Wednesday, January 10, 2007

Market News


NEW YORK – Nov. 21, 2006 – Conflicting data this week showed that the housing market, like a bull in the ring, is wounded yet still powerful. It takes an experienced toreador to discern whether the beast will succumb to the knife or come charging back. The course it takes may hinge on which matters more to buyers: falling interest rates [a big positive] or fear of falling prices [a big negative].

For now, at least, housing construction is clearly in a localized recession. The freshest evidence came on Nov. 17 from the Census Bureau, which announced that starts on construction of single-family homes plunged 14.6 percent in October, to the lowest level since July 2000. On top of that, permits fell 6.3 percent, to the lowest level since December 1997, indicating that construction could dip even further in the months ahead.

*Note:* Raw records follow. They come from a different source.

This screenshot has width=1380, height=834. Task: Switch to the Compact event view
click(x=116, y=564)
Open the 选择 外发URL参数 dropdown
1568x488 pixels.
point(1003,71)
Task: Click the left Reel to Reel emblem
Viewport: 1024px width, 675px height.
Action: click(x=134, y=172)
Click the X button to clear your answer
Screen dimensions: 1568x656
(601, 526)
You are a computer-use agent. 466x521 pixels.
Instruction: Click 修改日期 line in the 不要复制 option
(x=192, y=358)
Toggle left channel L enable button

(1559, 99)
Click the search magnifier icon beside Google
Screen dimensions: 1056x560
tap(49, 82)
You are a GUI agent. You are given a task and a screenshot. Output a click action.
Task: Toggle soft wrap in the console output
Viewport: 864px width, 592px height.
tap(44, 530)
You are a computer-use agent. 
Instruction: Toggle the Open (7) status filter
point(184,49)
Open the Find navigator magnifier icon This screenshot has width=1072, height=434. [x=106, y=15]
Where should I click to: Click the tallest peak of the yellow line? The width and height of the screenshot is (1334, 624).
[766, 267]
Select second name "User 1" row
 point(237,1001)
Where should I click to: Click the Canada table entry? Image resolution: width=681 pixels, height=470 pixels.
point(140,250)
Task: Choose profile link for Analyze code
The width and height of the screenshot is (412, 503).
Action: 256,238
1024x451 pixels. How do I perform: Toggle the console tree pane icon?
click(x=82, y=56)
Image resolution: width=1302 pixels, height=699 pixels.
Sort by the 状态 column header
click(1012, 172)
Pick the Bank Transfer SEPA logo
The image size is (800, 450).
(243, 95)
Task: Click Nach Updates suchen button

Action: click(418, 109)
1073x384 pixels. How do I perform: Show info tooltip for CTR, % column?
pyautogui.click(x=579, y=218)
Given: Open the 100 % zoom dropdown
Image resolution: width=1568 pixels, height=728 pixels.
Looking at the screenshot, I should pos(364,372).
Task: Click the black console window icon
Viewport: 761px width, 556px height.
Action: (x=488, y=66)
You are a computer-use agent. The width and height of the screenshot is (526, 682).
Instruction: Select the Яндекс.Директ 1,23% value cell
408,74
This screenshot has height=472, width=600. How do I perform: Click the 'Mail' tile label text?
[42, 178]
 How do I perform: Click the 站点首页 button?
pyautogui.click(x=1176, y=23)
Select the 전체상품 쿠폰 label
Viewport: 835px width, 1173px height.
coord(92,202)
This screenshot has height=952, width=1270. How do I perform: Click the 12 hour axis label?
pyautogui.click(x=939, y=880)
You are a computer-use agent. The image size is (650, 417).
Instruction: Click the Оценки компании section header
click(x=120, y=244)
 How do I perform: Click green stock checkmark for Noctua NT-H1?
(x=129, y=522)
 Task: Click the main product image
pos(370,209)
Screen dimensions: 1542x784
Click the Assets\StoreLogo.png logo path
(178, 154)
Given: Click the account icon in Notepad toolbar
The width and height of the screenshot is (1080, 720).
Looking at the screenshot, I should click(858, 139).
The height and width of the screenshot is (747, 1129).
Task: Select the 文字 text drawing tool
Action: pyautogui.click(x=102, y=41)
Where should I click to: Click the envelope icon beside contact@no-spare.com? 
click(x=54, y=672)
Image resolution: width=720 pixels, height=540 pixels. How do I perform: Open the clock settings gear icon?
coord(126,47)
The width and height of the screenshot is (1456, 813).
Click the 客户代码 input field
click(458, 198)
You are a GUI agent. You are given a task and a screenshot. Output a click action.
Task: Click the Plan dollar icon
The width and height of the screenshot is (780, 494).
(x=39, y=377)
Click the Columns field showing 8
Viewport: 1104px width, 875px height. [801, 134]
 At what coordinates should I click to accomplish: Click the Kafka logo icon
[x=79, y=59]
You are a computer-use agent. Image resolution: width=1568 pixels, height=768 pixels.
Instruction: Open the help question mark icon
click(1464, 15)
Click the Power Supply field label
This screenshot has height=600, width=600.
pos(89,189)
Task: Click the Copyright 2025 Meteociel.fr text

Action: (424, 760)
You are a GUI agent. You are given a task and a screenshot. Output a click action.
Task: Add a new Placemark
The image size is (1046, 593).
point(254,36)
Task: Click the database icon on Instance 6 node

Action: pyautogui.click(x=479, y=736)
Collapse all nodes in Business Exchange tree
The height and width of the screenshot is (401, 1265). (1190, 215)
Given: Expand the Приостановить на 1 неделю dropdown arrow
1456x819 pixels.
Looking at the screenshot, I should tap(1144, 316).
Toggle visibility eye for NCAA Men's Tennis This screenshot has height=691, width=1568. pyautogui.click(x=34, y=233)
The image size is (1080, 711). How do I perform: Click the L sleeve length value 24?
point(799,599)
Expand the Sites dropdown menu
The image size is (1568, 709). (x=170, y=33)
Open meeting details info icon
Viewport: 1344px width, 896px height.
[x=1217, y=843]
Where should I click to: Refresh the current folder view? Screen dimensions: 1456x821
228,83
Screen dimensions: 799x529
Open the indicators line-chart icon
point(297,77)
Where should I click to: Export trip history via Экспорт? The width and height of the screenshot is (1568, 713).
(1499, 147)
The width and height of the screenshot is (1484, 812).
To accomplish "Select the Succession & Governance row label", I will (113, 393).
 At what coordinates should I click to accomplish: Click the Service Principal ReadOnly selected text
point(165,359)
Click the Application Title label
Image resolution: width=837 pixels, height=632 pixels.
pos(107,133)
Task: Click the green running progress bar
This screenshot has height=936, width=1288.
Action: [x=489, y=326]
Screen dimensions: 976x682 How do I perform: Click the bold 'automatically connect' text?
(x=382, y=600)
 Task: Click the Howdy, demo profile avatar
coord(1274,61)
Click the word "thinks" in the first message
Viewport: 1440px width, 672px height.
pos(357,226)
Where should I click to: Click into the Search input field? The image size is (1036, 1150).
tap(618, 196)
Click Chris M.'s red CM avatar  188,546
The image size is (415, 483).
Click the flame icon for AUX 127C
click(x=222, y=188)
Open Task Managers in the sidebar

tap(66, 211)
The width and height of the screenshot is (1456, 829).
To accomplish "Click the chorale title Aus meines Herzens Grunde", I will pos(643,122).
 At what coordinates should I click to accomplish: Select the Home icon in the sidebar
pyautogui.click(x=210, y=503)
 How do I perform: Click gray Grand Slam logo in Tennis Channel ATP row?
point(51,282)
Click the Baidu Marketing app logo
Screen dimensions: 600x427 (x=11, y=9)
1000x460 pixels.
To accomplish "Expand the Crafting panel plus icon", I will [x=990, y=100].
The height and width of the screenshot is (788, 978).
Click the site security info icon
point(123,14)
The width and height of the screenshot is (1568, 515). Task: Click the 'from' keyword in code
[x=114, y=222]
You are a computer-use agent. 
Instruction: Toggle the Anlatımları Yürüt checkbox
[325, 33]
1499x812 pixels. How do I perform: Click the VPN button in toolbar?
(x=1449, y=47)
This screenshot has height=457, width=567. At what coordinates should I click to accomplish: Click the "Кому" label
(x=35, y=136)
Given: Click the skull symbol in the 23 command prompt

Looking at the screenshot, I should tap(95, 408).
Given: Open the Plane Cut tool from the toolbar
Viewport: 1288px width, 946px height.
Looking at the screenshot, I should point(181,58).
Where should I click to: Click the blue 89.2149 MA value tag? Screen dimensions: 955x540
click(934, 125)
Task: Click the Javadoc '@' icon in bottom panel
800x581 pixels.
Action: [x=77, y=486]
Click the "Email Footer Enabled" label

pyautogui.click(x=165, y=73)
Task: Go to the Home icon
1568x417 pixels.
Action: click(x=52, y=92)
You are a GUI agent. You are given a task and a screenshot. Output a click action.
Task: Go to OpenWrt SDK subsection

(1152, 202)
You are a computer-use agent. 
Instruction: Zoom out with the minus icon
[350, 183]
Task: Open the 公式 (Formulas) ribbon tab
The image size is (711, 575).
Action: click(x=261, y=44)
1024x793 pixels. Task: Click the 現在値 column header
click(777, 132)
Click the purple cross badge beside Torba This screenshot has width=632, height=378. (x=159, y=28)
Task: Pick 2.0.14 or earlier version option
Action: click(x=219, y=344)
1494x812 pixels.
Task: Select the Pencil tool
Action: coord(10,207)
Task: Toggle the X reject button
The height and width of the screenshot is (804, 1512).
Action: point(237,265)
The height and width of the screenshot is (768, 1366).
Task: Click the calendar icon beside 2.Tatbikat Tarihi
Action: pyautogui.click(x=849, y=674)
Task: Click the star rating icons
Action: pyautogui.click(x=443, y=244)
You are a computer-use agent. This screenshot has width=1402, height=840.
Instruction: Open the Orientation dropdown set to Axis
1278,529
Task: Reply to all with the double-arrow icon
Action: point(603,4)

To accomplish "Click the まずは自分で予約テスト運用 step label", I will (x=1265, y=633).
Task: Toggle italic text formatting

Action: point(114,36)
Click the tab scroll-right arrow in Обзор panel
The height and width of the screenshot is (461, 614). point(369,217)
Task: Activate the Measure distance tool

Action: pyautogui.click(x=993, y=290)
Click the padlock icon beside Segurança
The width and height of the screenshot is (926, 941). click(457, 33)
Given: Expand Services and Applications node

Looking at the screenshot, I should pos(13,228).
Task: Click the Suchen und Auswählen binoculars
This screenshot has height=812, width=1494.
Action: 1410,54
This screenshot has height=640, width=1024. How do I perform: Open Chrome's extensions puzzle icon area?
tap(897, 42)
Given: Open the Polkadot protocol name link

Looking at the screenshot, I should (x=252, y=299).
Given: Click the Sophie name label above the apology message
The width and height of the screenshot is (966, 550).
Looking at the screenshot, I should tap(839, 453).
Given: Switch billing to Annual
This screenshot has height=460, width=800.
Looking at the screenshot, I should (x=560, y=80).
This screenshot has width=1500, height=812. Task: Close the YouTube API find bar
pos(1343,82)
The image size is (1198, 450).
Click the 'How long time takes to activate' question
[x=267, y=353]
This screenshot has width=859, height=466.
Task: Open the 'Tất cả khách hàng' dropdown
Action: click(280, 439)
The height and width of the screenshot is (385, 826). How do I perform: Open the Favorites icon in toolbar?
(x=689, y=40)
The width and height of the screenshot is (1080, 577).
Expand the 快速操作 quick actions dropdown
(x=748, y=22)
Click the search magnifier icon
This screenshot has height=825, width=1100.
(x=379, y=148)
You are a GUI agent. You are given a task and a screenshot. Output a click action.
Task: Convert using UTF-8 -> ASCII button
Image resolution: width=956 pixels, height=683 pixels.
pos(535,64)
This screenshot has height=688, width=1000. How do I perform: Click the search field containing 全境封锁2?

But that’s not the end of the story. Buyers could still save the housing market, depending on how they react to current economic conditions. Mortgage rates, after rising at the beginning of this year, have dipped in recent months, from a peak of 6.80 percent on average for a 30-year fixed loan in July to 6.24 percent last month, according to Freddie Mac. There’s also speculation that the Federal Reserve could cut rates in the months ahead, if inflation is under control and the economy flags.

Divided Economists

If buyers take heart from the decline in mortgage rates and step up to buy, the backlog of unsold homes could shrink quickly – especially with the production of new homes having abruptly fallen. That would put the market back on sound footing within a few months. On the other hand, if potential customers decide that an investment in housing is “dead money” because home prices are going to flatten or decline for an extended period, then no jiggering of interest rates is going to encourage them to part with their down payments.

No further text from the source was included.